Table 1 and Fig. 1 show the distribution of ESBL isolates by location. While ESBL rates for the Asia-Pacific region as a whole were relatively high, several countries exhibited ESBL rates that were strikingly higher than 50%. For example, rates for India for ESBL-positive E. coli, K. pneumoniae, and K. oxytoca were 79.0%, 69.4%, and 100%, respectively. Furthermore, of the nine sites in India, none had an ESBL-positive rate for E. coli of less than 54.5% and the highest rate was 94.1% (data not shown). ESBL-positive E. coli rates were also high in China (55.0%) and Thailand (50.8%), making ESBL-positive isolates more common than ESBL-negative ones in all three countries. Furthermore, Thailand also exhibited relatively high rates of ESBL-positive K. pneumoniae isolates, whereby nearly one-half (45.5%) of isolates were ESBL positive (Fig. 1). The lowest rates of ESBL-positive isolates appeared in Australia and New Zealand; however, the numbers of K. pneumoniae and K. oxytoca isolates in these two countries were relatively small.
Frequency distribution of ESBL-positive isolates by country in the Asia-Pacific (AP) region during 2007. Korea refers to South Korea.
Frequency of ESBL-positive E. coli, K. pneumoniae, and K. oxytoca: location-specific data from the Asia-Pacific region during 2007
Table 2 describes the antimicrobial susceptibilities of the eight most commonly isolated organisms (those with n > 50), including ESBL-positive isolates of E. coli, K. pneumoniae, and K. oxytoca. The carbapenems, ertapenem and imipenem, were consistently the most active agents against all strains, with the exception of P. aeruginosa strains, for which 71% of isolates were susceptible to imipenem. The most active antipseudomonal antibiotic was amikacin, to which 85% of isolates were susceptible, followed by piperacillin-tazobactam (81% susceptible). The most active of the noncarbapenem antibiotics was generally amikacin: susceptibility of all organisms ranged from 73 to 100%. For all other agents, susceptibilities were typically considerably lower. Ampicillin-sulbactam exhibited notably poor in vitro activity against all species in this study (Table 1).

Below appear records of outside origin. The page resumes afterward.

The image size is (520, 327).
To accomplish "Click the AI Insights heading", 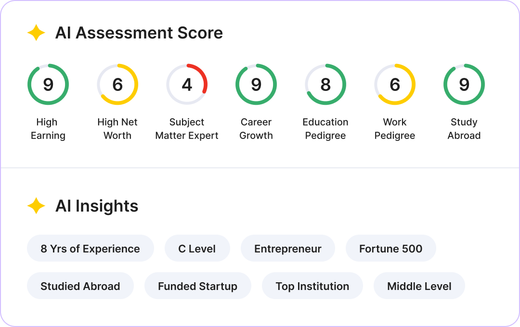I will (x=97, y=206).
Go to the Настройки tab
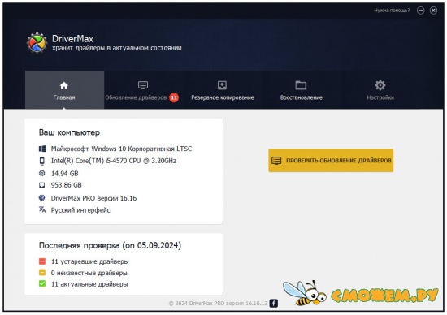The width and height of the screenshot is (447, 315). coord(380,90)
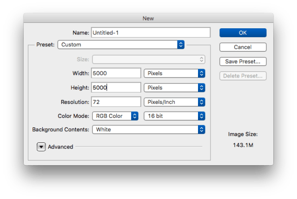Open the Width units Pixels dropdown
This screenshot has width=297, height=199.
[x=174, y=73]
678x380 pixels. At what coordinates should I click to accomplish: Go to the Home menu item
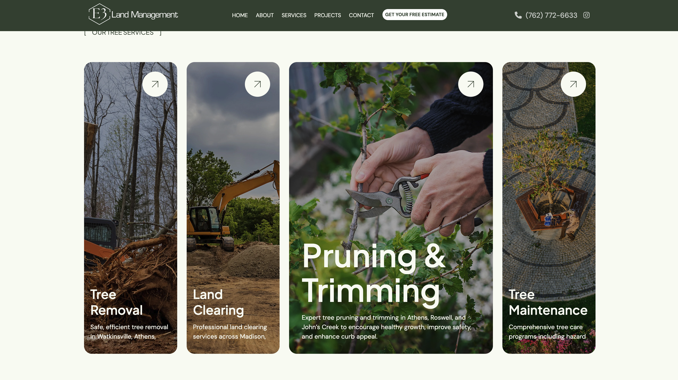coord(240,15)
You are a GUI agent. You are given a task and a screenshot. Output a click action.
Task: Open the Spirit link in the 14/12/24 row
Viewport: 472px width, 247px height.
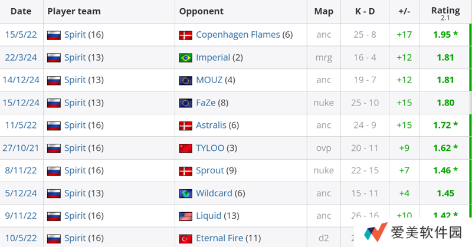(x=75, y=80)
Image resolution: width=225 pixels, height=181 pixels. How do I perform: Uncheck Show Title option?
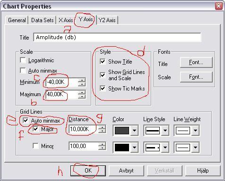pos(103,61)
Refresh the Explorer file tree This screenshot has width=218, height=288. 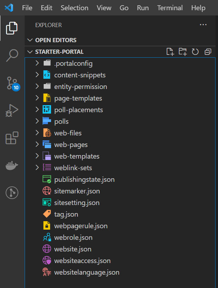pyautogui.click(x=195, y=52)
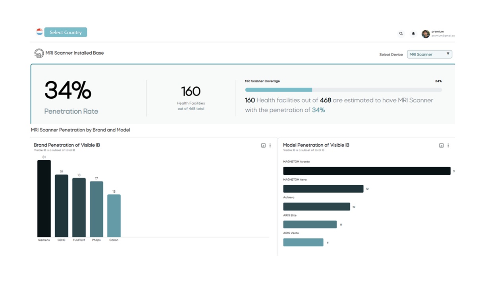Click the Select Country button

[x=66, y=32]
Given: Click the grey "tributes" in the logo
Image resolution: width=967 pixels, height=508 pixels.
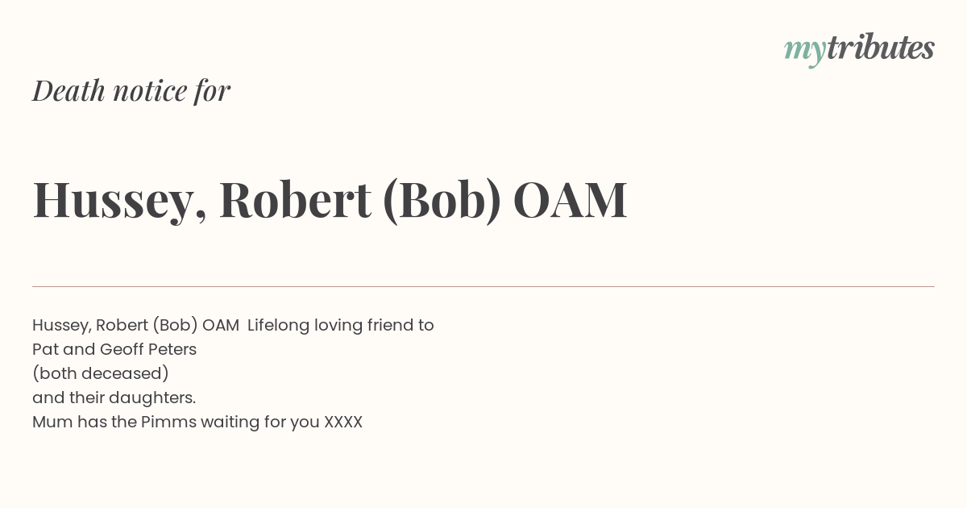Looking at the screenshot, I should [881, 48].

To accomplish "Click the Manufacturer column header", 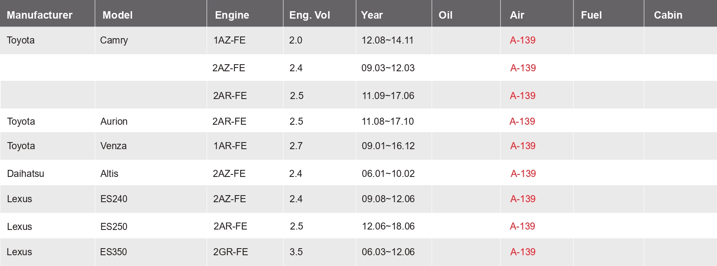I will point(39,15).
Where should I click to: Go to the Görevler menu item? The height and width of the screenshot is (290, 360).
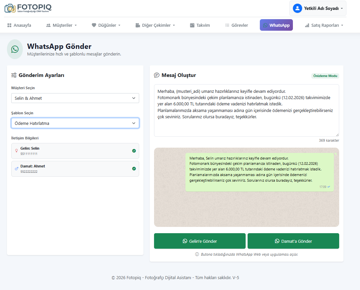tap(236, 25)
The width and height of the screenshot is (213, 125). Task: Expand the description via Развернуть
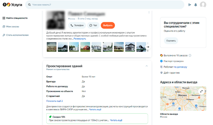80,39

Antimicrobial susceptibilities of the eight most commonly isolated species to ertapenem, imipenem, and other comparator agents
The susceptibilities to ertapenem and imipenem of non-ESBL-producing isolates ranged from 94 to 100% and 97 to 100%, respectively. ESBL-negative E. coli isolates exhibited 100% susceptibility to ertapenem and imipenem, and these drugs maintained most of their activity against ESBL-positive E. coli, with susceptibilities of 96% and 98%, respectively (Table 2). Furthermore, against ESBL-negative K. pneumoniae, ertapenem and imipenem exhibited susceptibilities of 99 and 100%, respectively. It is noteworthy that ertapenem exhibited marginally weaker activity against ESBL-positive K. pneumoniae, with 86% of isolates being susceptible. With imipenem, the susceptibility of ESBL-positive K. pneumoniae was 3% lower than that of ESBL-negative isolates, representing a smaller drop in activity than that observed with ertapenem.

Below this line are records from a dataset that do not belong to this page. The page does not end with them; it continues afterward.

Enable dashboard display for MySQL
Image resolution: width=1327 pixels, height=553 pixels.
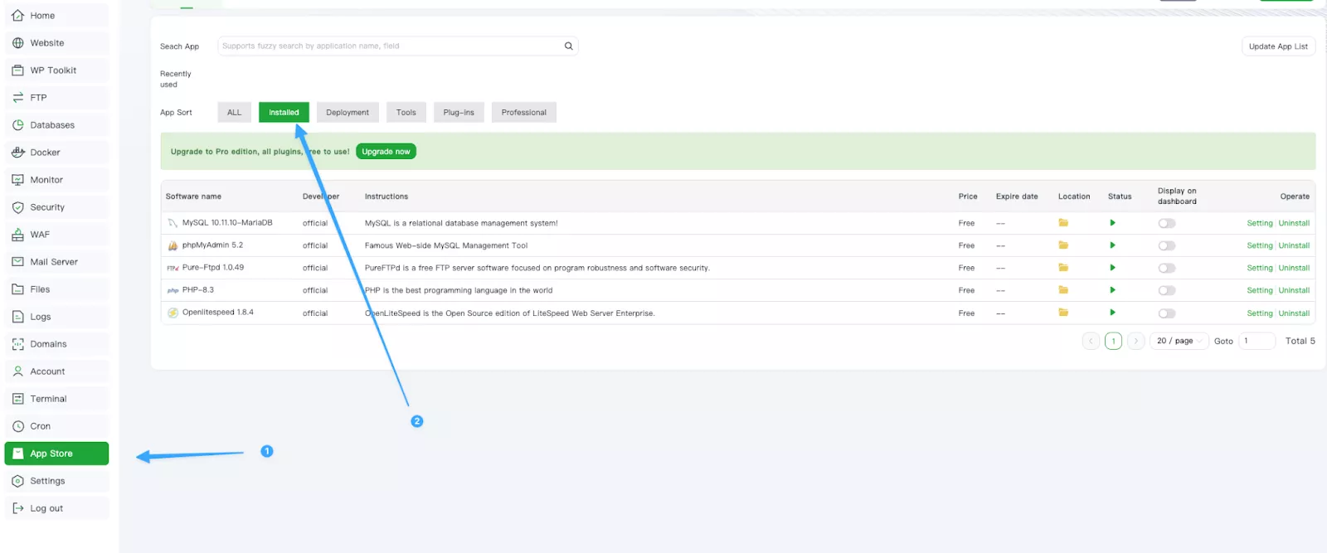tap(1167, 223)
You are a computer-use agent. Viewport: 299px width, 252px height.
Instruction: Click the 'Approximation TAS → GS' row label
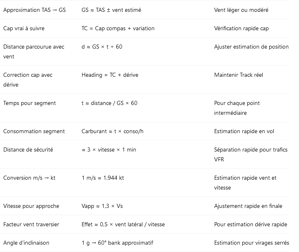pyautogui.click(x=35, y=10)
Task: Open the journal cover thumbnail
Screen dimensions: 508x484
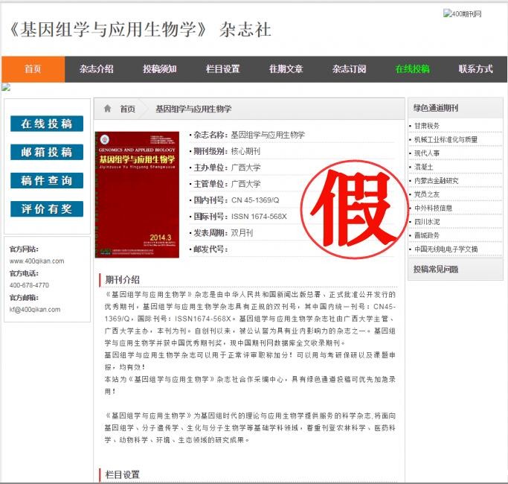Action: coord(137,194)
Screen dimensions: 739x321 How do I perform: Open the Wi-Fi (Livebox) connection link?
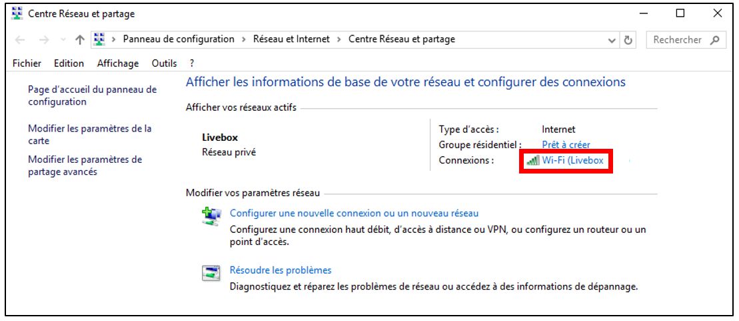[572, 160]
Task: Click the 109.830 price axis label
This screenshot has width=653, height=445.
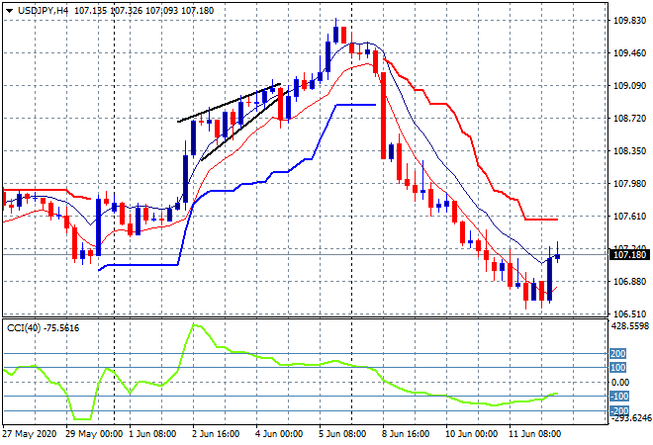Action: tap(627, 20)
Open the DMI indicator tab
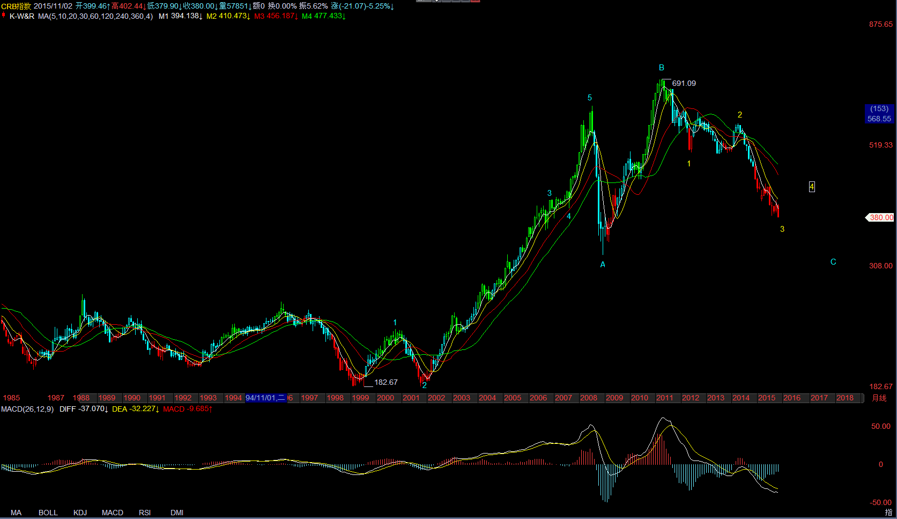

Table 3 summarizes rates of ESBL-positive E. coli and K. pneumoniae isolates from community-acquired and hospital-acquired infections in the Asia-Pacific region overall, China, India, and the Asia-Pacific region excluding those two countries. In the Asia-Pacific region excluding China and India, ESBL-positive E. coli rates for community-acquired and hospital-acquired infections were 13.7% and 31.5%, respectively. China's rates were roughly double those, at 36% and 64.7%, respectively, but showed approximately the same overall ratio of hospital-acquired infections to community-acquired infections: roughly twice as many hospital-acquired infections as community-acquired infections. In India, however, the community-acquired-infection rate of 79.0% was virtually identical to that of hospital-acquired infections (78.9%). ESBL-positive K. pneumoniae rates for hospital-acquired infections were three to four times higher than rates for community-acquired infections, the exception again being India, with rates of 72.7% and 61.8%, respectively.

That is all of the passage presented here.